GOAL:
Render the records below as a numbered list, one line per item, with blank lines omitted. Leave the pictures out.

MATERIAL TO PROCESS:
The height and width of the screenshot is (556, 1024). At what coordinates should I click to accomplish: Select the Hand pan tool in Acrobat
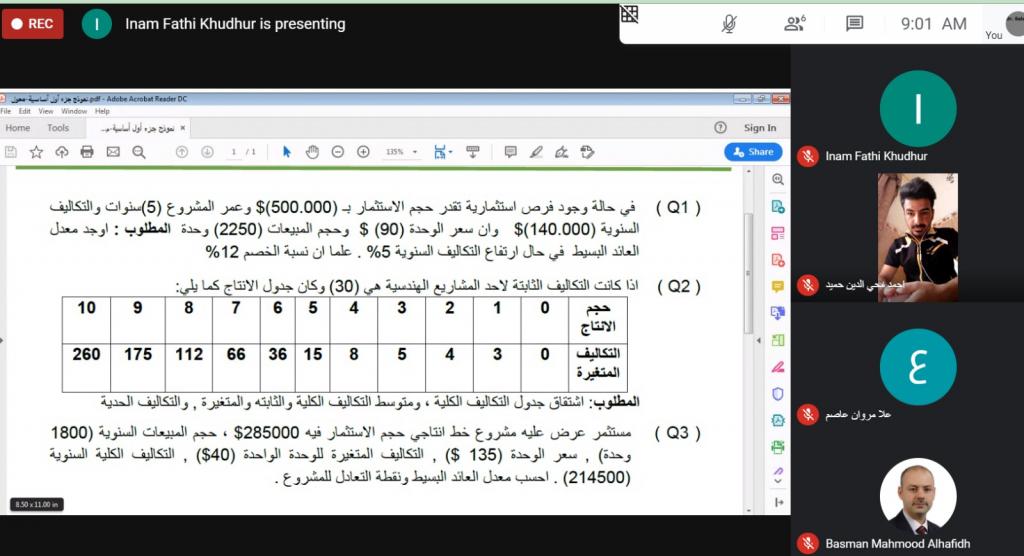312,152
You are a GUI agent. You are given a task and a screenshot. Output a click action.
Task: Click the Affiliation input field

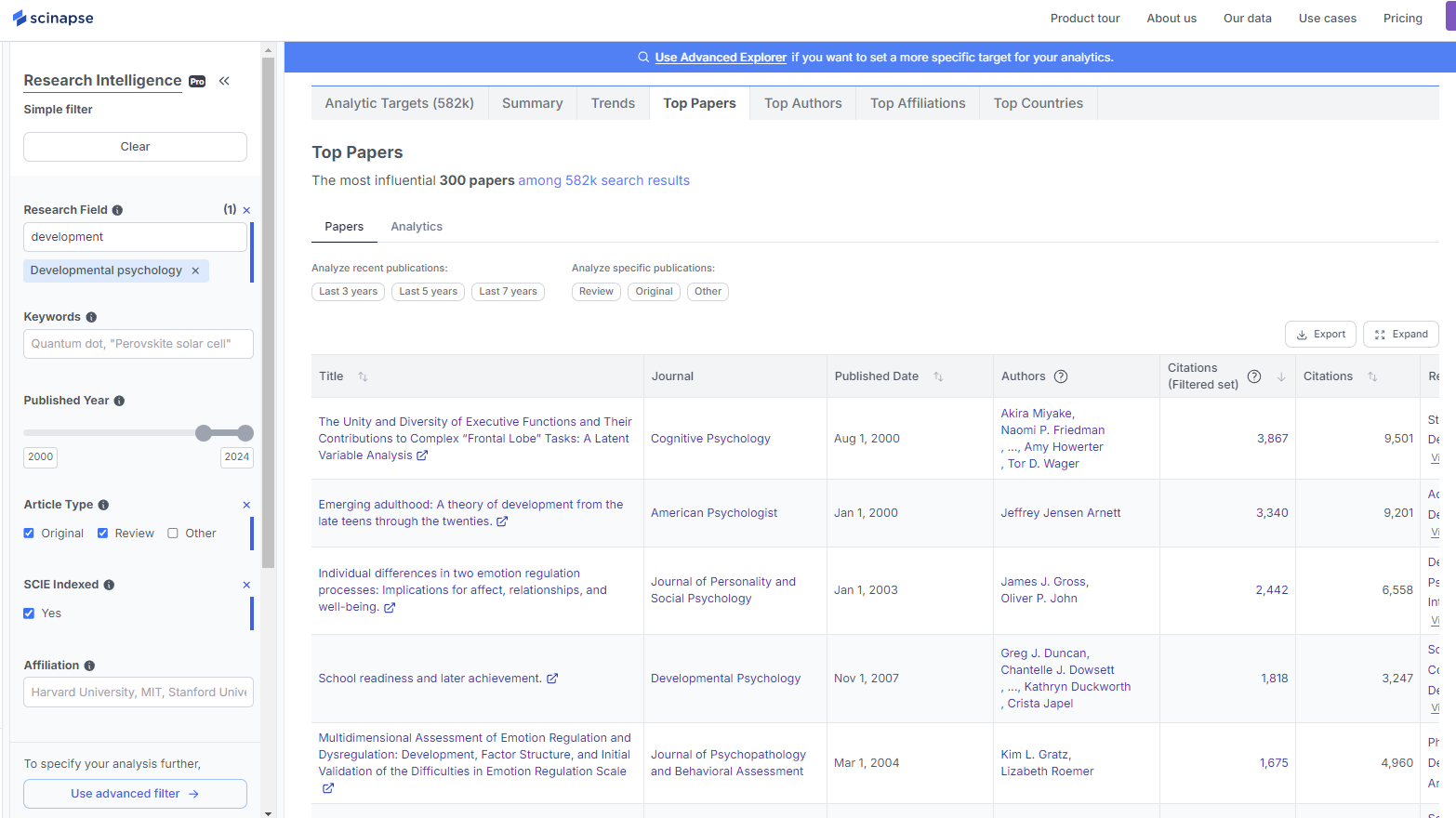pos(138,692)

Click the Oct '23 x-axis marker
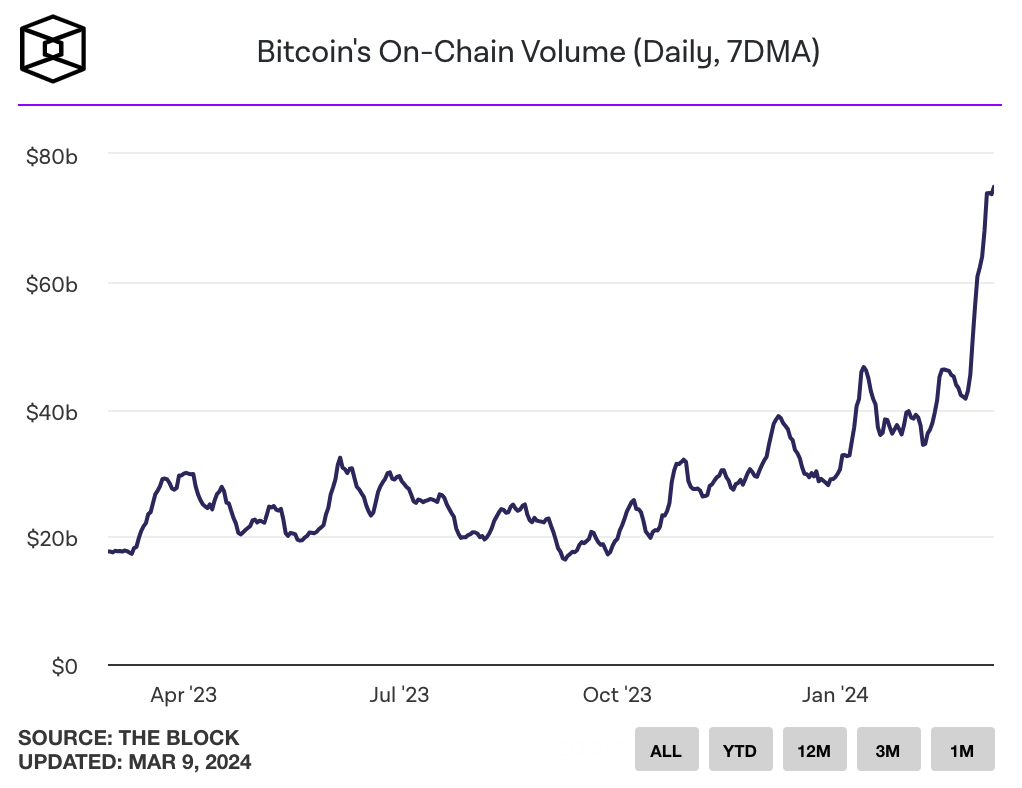coord(617,694)
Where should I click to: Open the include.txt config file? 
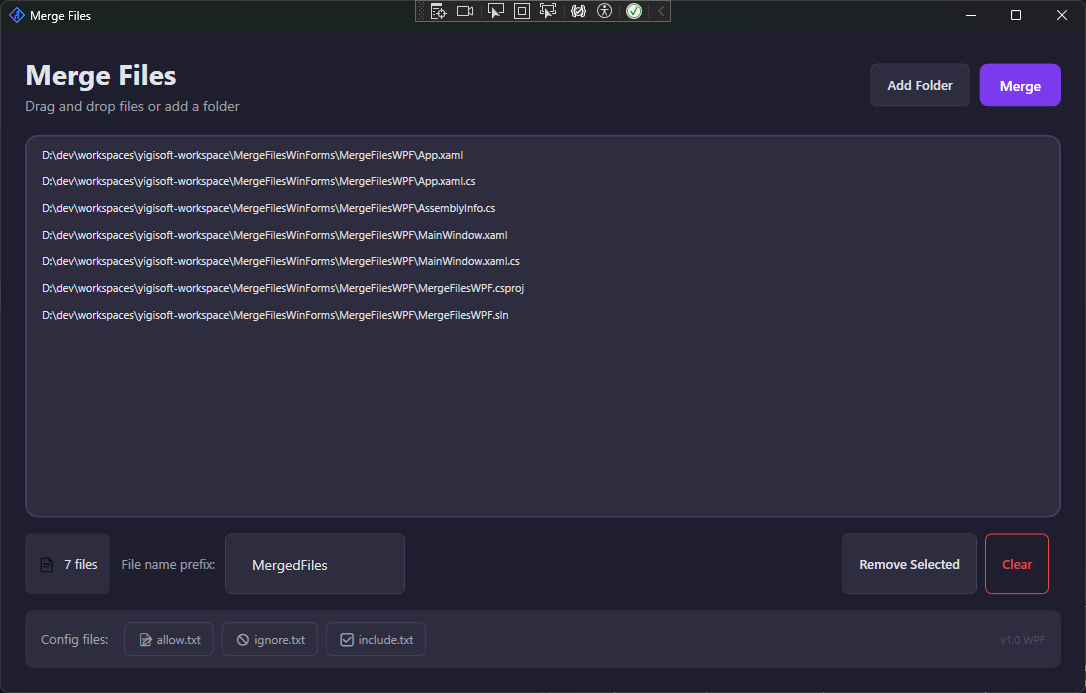[x=375, y=639]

RESULT FOR THIS EXERCISE:
1. The height and width of the screenshot is (556, 1024). At what coordinates should I click to accomplish: Select the Hand pan tool in Acrobat
2. 312,152
3. You are a GUI agent. You are given a task and a screenshot. Output a click action.
4. Task: Click the Affiliation input field
5. pos(138,692)
6. Click the Oct '23 x-axis marker
7. coord(617,694)
8. Where should I click to: Open the include.txt config file? 
9. [x=375, y=639]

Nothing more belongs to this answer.